/*=========================================================================

  Program:   Insight Segmentation & Registration Toolkit
  Module:    $RCSfile: DeformableRegistration4.cxx,v $
  Language:  C++
  Date:      $Date: 2009-06-24 12:08:59 $
  Version:   $Revision: 1.25 $

  Copyright (c) Insight Software Consortium. All rights reserved.
  See ITKCopyright.txt or http://www.itk.org/HTML/Copyright.htm for details.

     This software is distributed WITHOUT ANY WARRANTY; without even 
     the implied warranty of MERCHANTABILITY or FITNESS FOR A PARTICULAR 
     PURPOSE.  See the above copyright notices for more information.

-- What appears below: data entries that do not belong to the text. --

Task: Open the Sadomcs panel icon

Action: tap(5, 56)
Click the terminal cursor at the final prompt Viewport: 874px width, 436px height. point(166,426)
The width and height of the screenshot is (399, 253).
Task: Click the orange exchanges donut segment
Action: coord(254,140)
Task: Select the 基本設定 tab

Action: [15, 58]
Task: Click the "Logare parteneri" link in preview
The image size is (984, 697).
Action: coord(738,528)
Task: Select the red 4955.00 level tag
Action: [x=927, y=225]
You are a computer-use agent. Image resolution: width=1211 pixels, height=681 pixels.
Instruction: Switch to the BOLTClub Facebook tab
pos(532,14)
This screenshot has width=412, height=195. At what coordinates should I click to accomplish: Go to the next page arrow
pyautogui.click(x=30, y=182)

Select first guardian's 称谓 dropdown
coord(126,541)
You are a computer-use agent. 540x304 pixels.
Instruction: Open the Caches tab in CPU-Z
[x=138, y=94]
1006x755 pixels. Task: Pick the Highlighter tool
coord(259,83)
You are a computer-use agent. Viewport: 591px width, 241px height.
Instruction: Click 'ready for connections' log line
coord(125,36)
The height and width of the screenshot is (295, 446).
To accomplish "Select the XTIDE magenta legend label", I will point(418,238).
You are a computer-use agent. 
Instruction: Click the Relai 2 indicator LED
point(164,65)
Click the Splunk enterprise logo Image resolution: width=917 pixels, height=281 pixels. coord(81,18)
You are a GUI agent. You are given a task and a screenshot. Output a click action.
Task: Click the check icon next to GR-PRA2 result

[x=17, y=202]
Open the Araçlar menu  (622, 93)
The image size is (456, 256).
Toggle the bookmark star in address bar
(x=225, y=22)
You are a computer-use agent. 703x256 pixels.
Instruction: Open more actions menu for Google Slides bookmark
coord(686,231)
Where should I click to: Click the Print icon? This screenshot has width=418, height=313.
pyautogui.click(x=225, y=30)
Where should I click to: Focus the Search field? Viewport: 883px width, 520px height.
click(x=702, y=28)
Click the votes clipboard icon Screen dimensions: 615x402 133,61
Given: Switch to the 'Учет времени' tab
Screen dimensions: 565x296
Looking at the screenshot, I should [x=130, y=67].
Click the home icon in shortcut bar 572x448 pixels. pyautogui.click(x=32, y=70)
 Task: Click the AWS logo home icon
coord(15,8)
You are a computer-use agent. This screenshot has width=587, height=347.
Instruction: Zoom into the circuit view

=========================================================================*/
#if defined(_MSC_VER)
#pragma warning ( disable : 4786 )
#endif

// Software Guide : BeginLatex
//
// This example illustrates the use of the \doxygen{BSplineDeformableTransform}
// class for performing registration of two $2D$ images. The example code is
// for the most part identical to the code presented in
// Section~\ref{sec:RigidRegistrationIn2D}.  The major difference is that this
// example we replace the Transform for a more generic one endowed with a large
// number of degrees of freedom. Due to the large number of parameters, we will
// also replace the simple steepest descent optimizer with the
// \doxygen{LBFGSOptimizer}. 
// 
//
// \index{itk::BSplineDeformableTransform}
// \index{itk::BSplineDeformableTransform!DeformableRegistration}
// \index{itk::LBFGSOptimizer}
//
//
// Software Guide : EndLatex 

#include "itkImageRegistrationMethod.h"
#include "itkMeanSquaresImageToImageMetric.h"
#include "itkLinearInterpolateImageFunction.h"
#include "itkImage.h"

#include "itkTimeProbesCollectorBase.h"

#ifdef ITK_USE_REVIEW
#include "itkMemoryProbesCollectorBase.h"
#define itkProbesCreate()  \
  itk::TimeProbesCollectorBase chronometer; \
  itk::MemoryProbesCollectorBase memorymeter
#define itkProbesStart( text ) memorymeter.Start( text ); chronometer.Start( text )
#define itkProbesStop( text )  chronometer.Stop( text ); memorymeter.Stop( text  )
#define itkProbesReport( stream )  chronometer.Report( stream ); memorymeter.Report( stream  )
#else
#define itkProbesCreate()  \
  itk::TimeProbesCollectorBase chronometer
#define itkProbesStart( text ) chronometer.Start( text )
#define itkProbesStop( text )  chronometer.Stop( text )
#define itkProbesReport( stream )  chronometer.Report( stream )
#endif


//  Software Guide : BeginLatex
//  
//  The following are the most relevant headers to this example.
//
//  \index{itk::BSplineDeformableTransform!header}
//  \index{itk::LBFGSOptimizer!header}
// 
//  Software Guide : EndLatex 

// Software Guide : BeginCodeSnippet
#include "itkBSplineDeformableTransform.h"
#include "itkLBFGSOptimizer.h"
// Software Guide : EndCodeSnippet

//  Software Guide : BeginLatex
//  
//  The parameter space of the \code{BSplineDeformableTransform} is composed by
//  the set of all the deformations associated with the nodes of the BSpline
//  grid.  This large number of parameters makes possible to represent a wide
//  variety of deformations, but it also has the price of requiring a
//  significant amount of computation time.
//
//  \index{itk::BSplineDeformableTransform!header}
// 
//  Software Guide : EndLatex 

#include "itkImageFileReader.h"
#include "itkImageFileWriter.h"

#include "itkResampleImageFilter.h"
#include "itkCastImageFilter.h"
#include "itkSquaredDifferenceImageFilter.h"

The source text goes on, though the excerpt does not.